+++ /dev/null
-#+date: 2018-09-11 21:09:06 +0800
-#+filetags: Apache Nifi Kafka bigdata streaming
-#+title: Using Apache Nifi and Kafka - big data tools
-
-Working in analytics these days, the concept of big data has been firmly
-established. Smart engineers have been developing cool technology to
-work with it for a while now. The [[Apache Software
-Foundation|https://apache.org]] has emerged as a hub for many of these -
-Ambari, Hadoop, Hive, Kafka, Nifi, Pig, Zookeeper - the list goes on.
-
-While I'm mostly interested in improving business outcomes applying
-analytics, I'm also excited to work with some of these tools to make
-that easier.
-
-Over the past few weeks, I have been exploring some tools, installing
-them on my laptop or a server and giving them a spin.
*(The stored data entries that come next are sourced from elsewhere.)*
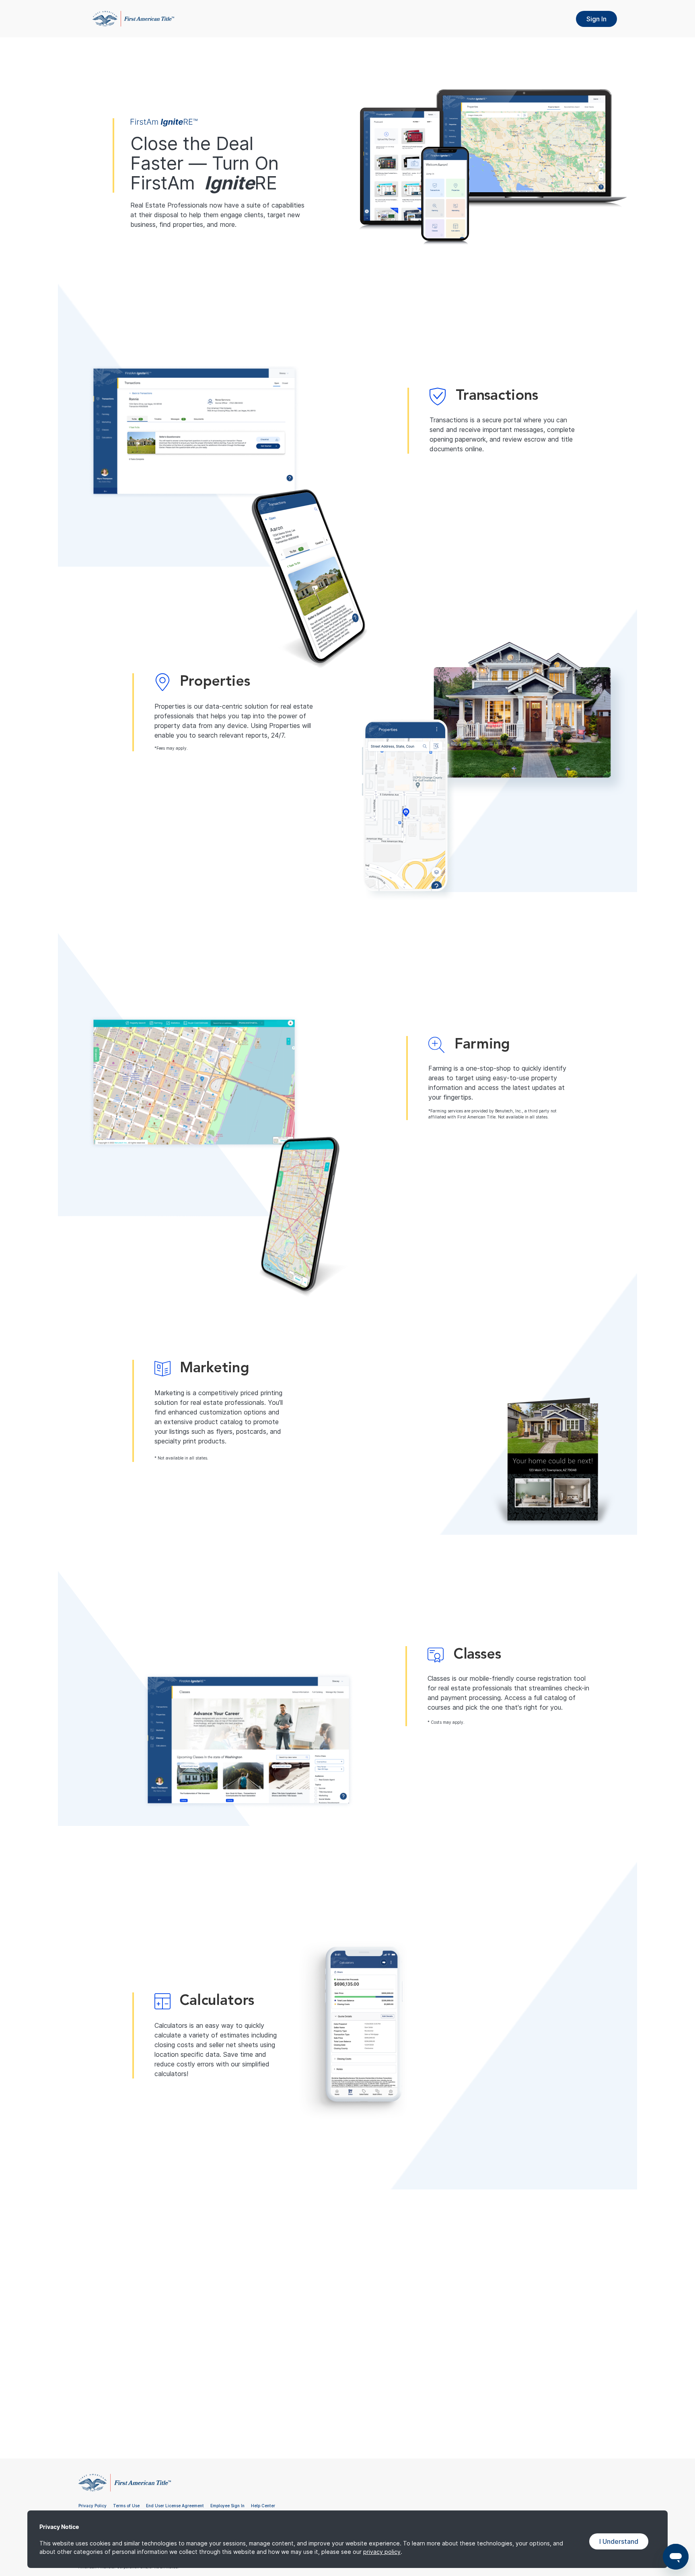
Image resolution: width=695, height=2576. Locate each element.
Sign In (596, 19)
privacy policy (382, 2551)
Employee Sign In (227, 2505)
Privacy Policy (92, 2505)
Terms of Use (126, 2505)
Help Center (263, 2505)
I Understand (618, 2541)
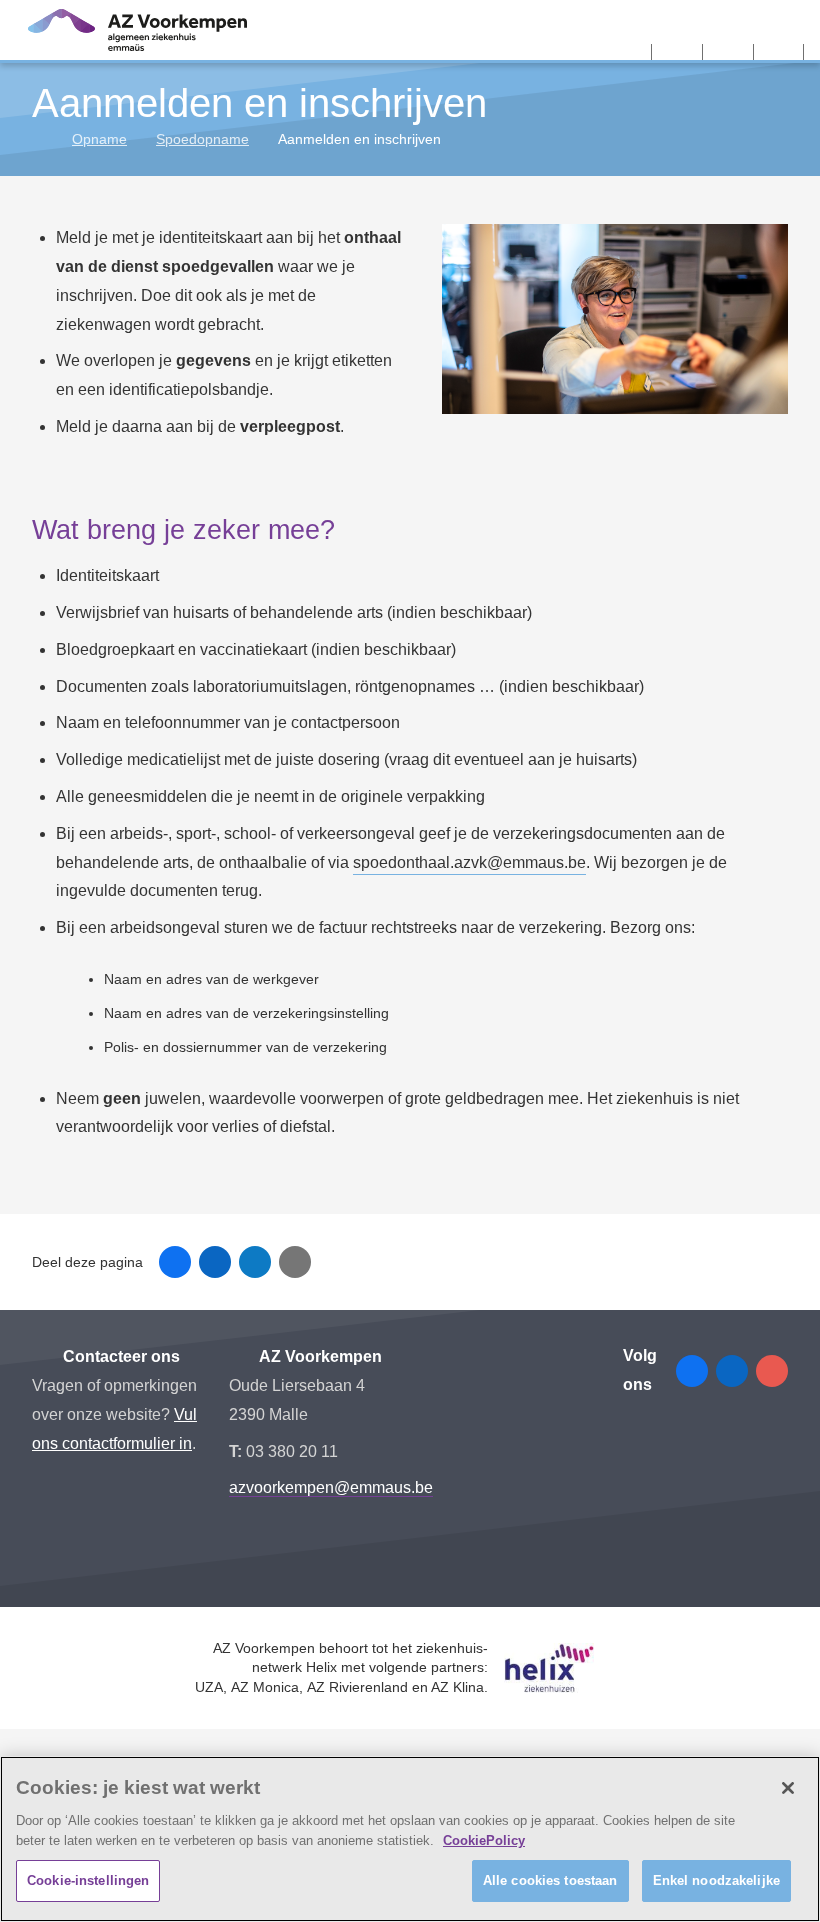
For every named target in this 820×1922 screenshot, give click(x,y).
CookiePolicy (484, 1840)
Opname (99, 139)
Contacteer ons (119, 1356)
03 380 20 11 (292, 1451)
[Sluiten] (788, 1788)
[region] (410, 1839)
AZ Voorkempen (319, 1356)
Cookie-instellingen (88, 1880)
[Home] (39, 139)
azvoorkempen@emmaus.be (331, 1487)
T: (237, 1451)
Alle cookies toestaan (550, 1880)
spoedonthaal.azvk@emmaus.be (469, 862)
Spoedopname (202, 139)
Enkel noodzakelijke (716, 1880)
Thanks to
-[[Confluent, the founders of Kafka|https://www.confluent.io]] it is
-super easy to try out Kafka, Zookeeper, KSQL and their REST API. They
-all come in a pre-compiled tarball which just works on Arch Linux.
-(After trying to compile some of these, this is no luxury - these apps
-are very interestingly built...) Once unpacked, all it takes to get
-started is:
-
-#+BEGIN_SRC sh
-./bin/confluent start
-#+END_SRC
-
-I also spun up an instance of
-[[nifi|https://nifi.apache.org/download.html]], which I used to monitor
-a (json-ised) apache2 webserver log. Every new line added to that log
-goes as a message to Kafka.
-
-[[Apache Nifi configuration|/pics/ApacheNifi.png]]
-
-A processor monitoring a file (tailing) copies every new line over to
-another processor publishing it to a Kafka topic. The Tailfile monitor
-includes options for rolling filenames, and what delineates each
-message. I set it up to process a custom logfile from my webserver,
-which was defined to produce JSON messages instead of the somewhat
-cumbersome to process standard logfile output (defined in apache2.conf,
-enabled in the webserver conf):
-
-#+BEGIN_SRC sh
-LogFormat "{ "time":"%t", "remoteIP":"%a", "host":"%V",
-"request":"%U", "query":"%q", "method":"%m", "status":"%>s",
-"userAgent":"%{User-agent}i", "referer":"%{Referer}i", "size":"%O" }"
-leapache
-#+END_SRC
-
-All the hard work is being done by Nifi. (Something like
-
-#+BEGIN_SRC sh
-tail -F /var/log/apache2/access.log | kafka-console-producer.sh --broker-list localhost:9092 --topic accesslogapache
-#+END_SRC
-
-would probably be close to the CLI equivalent on a single-node system
-like my test setup, with the -F option to ensure the log rotation
-doesn't break things. Not sure how the message demarcator would need to
-be configured.)
-
-The above results in a Kafka message stream with every request hitting
-my webserver in real-time available for further analysis.